**WHAT IS NEEDED:** Once you have read the records below, write them all out exactly as given.

**GIVEN INFORMATION:**
+ + +

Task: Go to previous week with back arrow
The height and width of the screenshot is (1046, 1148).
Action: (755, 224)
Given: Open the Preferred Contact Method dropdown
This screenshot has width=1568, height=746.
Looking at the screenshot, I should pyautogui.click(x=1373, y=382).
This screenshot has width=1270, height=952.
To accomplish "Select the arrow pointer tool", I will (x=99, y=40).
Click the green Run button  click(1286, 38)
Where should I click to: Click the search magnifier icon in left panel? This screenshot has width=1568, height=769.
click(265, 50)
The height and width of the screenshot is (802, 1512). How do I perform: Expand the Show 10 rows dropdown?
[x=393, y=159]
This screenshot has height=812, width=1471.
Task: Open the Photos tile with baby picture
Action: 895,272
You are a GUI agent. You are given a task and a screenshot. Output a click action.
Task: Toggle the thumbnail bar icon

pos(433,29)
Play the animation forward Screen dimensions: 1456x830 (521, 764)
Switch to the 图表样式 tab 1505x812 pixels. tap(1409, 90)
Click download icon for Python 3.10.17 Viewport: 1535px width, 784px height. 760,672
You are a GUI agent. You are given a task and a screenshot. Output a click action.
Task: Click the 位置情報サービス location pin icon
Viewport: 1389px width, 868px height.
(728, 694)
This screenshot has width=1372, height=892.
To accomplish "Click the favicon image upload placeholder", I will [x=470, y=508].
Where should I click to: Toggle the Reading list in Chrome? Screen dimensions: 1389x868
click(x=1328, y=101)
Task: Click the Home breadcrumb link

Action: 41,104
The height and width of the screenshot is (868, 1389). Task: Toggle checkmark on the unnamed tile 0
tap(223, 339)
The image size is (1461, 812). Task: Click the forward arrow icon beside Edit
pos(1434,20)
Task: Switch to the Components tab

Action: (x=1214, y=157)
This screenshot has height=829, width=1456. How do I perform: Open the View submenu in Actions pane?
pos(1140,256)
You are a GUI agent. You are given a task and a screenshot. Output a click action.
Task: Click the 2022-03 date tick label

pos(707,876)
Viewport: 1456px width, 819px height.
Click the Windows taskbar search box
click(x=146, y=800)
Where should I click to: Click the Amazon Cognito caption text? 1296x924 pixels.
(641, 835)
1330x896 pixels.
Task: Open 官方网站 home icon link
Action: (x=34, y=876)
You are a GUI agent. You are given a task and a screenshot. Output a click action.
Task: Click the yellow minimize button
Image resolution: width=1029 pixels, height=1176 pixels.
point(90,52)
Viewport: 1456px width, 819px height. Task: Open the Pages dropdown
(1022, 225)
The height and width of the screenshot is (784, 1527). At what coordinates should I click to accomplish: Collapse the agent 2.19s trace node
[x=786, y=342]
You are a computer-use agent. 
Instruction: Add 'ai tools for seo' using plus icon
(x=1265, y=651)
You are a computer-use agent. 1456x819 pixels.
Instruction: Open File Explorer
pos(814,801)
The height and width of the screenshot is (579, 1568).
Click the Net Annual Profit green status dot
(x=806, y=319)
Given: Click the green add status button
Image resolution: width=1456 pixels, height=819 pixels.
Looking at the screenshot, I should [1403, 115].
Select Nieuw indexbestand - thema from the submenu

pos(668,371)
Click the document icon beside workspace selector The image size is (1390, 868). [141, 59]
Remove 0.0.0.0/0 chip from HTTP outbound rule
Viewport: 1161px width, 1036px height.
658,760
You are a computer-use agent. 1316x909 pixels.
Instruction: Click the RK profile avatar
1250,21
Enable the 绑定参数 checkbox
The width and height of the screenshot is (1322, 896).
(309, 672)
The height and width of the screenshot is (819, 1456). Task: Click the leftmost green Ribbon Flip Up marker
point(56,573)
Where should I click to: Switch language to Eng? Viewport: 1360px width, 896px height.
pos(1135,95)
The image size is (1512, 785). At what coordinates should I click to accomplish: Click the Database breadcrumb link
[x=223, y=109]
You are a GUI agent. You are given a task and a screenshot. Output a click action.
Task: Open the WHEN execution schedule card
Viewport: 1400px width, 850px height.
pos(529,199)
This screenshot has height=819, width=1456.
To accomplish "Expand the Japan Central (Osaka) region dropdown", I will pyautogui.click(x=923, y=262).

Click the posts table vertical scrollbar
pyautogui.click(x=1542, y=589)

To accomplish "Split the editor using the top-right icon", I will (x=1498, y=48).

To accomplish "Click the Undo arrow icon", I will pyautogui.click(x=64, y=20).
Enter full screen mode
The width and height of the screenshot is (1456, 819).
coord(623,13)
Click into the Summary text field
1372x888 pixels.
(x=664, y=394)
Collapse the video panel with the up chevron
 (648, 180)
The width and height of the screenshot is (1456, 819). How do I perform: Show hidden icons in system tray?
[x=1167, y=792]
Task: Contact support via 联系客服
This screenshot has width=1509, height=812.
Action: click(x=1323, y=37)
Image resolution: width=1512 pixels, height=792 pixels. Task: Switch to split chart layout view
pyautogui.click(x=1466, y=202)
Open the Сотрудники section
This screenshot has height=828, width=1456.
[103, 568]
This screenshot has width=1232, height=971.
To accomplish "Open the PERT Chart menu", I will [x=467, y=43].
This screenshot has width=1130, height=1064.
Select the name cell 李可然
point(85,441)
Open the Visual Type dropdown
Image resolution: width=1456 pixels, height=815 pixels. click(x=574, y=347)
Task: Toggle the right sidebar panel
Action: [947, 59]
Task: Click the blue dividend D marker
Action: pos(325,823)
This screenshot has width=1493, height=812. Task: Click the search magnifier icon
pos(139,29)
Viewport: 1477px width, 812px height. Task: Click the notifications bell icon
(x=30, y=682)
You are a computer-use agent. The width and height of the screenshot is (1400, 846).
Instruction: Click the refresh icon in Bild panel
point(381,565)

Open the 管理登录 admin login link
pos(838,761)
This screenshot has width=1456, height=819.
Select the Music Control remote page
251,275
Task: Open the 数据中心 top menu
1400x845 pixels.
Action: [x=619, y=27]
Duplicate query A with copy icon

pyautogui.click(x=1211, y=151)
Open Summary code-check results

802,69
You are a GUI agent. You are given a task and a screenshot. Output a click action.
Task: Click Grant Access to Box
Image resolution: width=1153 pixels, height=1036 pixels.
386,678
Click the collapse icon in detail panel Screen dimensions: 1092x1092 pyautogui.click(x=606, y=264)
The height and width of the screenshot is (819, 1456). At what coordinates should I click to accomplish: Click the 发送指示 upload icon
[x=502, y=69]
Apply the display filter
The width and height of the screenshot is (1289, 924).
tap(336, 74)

+ + +

**RESULT:**
Task: Go to previous week with back arrow
The height and width of the screenshot is (1046, 1148).
Action: (755, 224)
Given: Open the Preferred Contact Method dropdown
This screenshot has width=1568, height=746.
Looking at the screenshot, I should pyautogui.click(x=1373, y=382).
This screenshot has width=1270, height=952.
To accomplish "Select the arrow pointer tool", I will (x=99, y=40).
Click the green Run button  click(1286, 38)
Where should I click to: Click the search magnifier icon in left panel? This screenshot has width=1568, height=769.
click(265, 50)
The height and width of the screenshot is (802, 1512). How do I perform: Expand the Show 10 rows dropdown?
[x=393, y=159]
This screenshot has height=812, width=1471.
Task: Open the Photos tile with baby picture
Action: 895,272
You are a GUI agent. You are given a task and a screenshot. Output a click action.
Task: Toggle the thumbnail bar icon

pos(433,29)
Play the animation forward Screen dimensions: 1456x830 (521, 764)
Switch to the 图表样式 tab 1505x812 pixels. tap(1409, 90)
Click download icon for Python 3.10.17 Viewport: 1535px width, 784px height. 760,672
You are a GUI agent. You are given a task and a screenshot. Output a click action.
Task: Click the 位置情報サービス location pin icon
Viewport: 1389px width, 868px height.
(728, 694)
This screenshot has width=1372, height=892.
To accomplish "Click the favicon image upload placeholder", I will [x=470, y=508].
Where should I click to: Toggle the Reading list in Chrome? Screen dimensions: 1389x868
click(x=1328, y=101)
Task: Click the Home breadcrumb link

Action: 41,104
The height and width of the screenshot is (868, 1389). Task: Toggle checkmark on the unnamed tile 0
tap(223, 339)
The image size is (1461, 812). Task: Click the forward arrow icon beside Edit
pos(1434,20)
Task: Switch to the Components tab

Action: (x=1214, y=157)
This screenshot has height=829, width=1456. How do I perform: Open the View submenu in Actions pane?
pos(1140,256)
You are a GUI agent. You are given a task and a screenshot. Output a click action.
Task: Click the 2022-03 date tick label

pos(707,876)
Viewport: 1456px width, 819px height.
Click the Windows taskbar search box
click(x=146, y=800)
Where should I click to: Click the Amazon Cognito caption text? 1296x924 pixels.
(641, 835)
1330x896 pixels.
Task: Open 官方网站 home icon link
Action: (x=34, y=876)
You are a GUI agent. You are given a task and a screenshot. Output a click action.
Task: Click the yellow minimize button
Image resolution: width=1029 pixels, height=1176 pixels.
point(90,52)
Viewport: 1456px width, 819px height. Task: Open the Pages dropdown
(1022, 225)
The height and width of the screenshot is (784, 1527). At what coordinates should I click to accomplish: Collapse the agent 2.19s trace node
[x=786, y=342]
You are a computer-use agent. 
Instruction: Add 'ai tools for seo' using plus icon
(x=1265, y=651)
You are a computer-use agent. 1456x819 pixels.
Instruction: Open File Explorer
pos(814,801)
The height and width of the screenshot is (579, 1568).
Click the Net Annual Profit green status dot
(x=806, y=319)
Given: Click the green add status button
Image resolution: width=1456 pixels, height=819 pixels.
Looking at the screenshot, I should [1403, 115].
Select Nieuw indexbestand - thema from the submenu

pos(668,371)
Click the document icon beside workspace selector The image size is (1390, 868). [141, 59]
Remove 0.0.0.0/0 chip from HTTP outbound rule
Viewport: 1161px width, 1036px height.
658,760
You are a computer-use agent. 1316x909 pixels.
Instruction: Click the RK profile avatar
1250,21
Enable the 绑定参数 checkbox
The width and height of the screenshot is (1322, 896).
(309, 672)
The height and width of the screenshot is (819, 1456). Task: Click the leftmost green Ribbon Flip Up marker
point(56,573)
Where should I click to: Switch language to Eng? Viewport: 1360px width, 896px height.
pos(1135,95)
The image size is (1512, 785). At what coordinates should I click to accomplish: Click the Database breadcrumb link
[x=223, y=109]
You are a GUI agent. You are given a task and a screenshot. Output a click action.
Task: Open the WHEN execution schedule card
Viewport: 1400px width, 850px height.
pos(529,199)
This screenshot has height=819, width=1456.
To accomplish "Expand the Japan Central (Osaka) region dropdown", I will pyautogui.click(x=923, y=262).

Click the posts table vertical scrollbar
pyautogui.click(x=1542, y=589)

To accomplish "Split the editor using the top-right icon", I will (x=1498, y=48).

To accomplish "Click the Undo arrow icon", I will pyautogui.click(x=64, y=20).
Enter full screen mode
The width and height of the screenshot is (1456, 819).
coord(623,13)
Click into the Summary text field
1372x888 pixels.
(x=664, y=394)
Collapse the video panel with the up chevron
 (648, 180)
The width and height of the screenshot is (1456, 819). How do I perform: Show hidden icons in system tray?
[x=1167, y=792]
Task: Contact support via 联系客服
This screenshot has width=1509, height=812.
Action: click(x=1323, y=37)
Image resolution: width=1512 pixels, height=792 pixels. Task: Switch to split chart layout view
pyautogui.click(x=1466, y=202)
Open the Сотрудники section
This screenshot has height=828, width=1456.
[103, 568]
This screenshot has width=1232, height=971.
To accomplish "Open the PERT Chart menu", I will [x=467, y=43].
This screenshot has width=1130, height=1064.
Select the name cell 李可然
point(85,441)
Open the Visual Type dropdown
Image resolution: width=1456 pixels, height=815 pixels. click(x=574, y=347)
Task: Toggle the right sidebar panel
Action: [947, 59]
Task: Click the blue dividend D marker
Action: pos(325,823)
This screenshot has width=1493, height=812. Task: Click the search magnifier icon
pos(139,29)
Viewport: 1477px width, 812px height. Task: Click the notifications bell icon
(x=30, y=682)
You are a computer-use agent. The width and height of the screenshot is (1400, 846).
Instruction: Click the refresh icon in Bild panel
point(381,565)

Open the 管理登录 admin login link
pos(838,761)
This screenshot has width=1456, height=819.
Select the Music Control remote page
251,275
Task: Open the 数据中心 top menu
1400x845 pixels.
Action: [x=619, y=27]
Duplicate query A with copy icon

pyautogui.click(x=1211, y=151)
Open Summary code-check results

802,69
You are a GUI agent. You are given a task and a screenshot. Output a click action.
Task: Click Grant Access to Box
Image resolution: width=1153 pixels, height=1036 pixels.
386,678
Click the collapse icon in detail panel Screen dimensions: 1092x1092 pyautogui.click(x=606, y=264)
The height and width of the screenshot is (819, 1456). At what coordinates should I click to accomplish: Click the 发送指示 upload icon
[x=502, y=69]
Apply the display filter
The width and height of the screenshot is (1289, 924).
tap(336, 74)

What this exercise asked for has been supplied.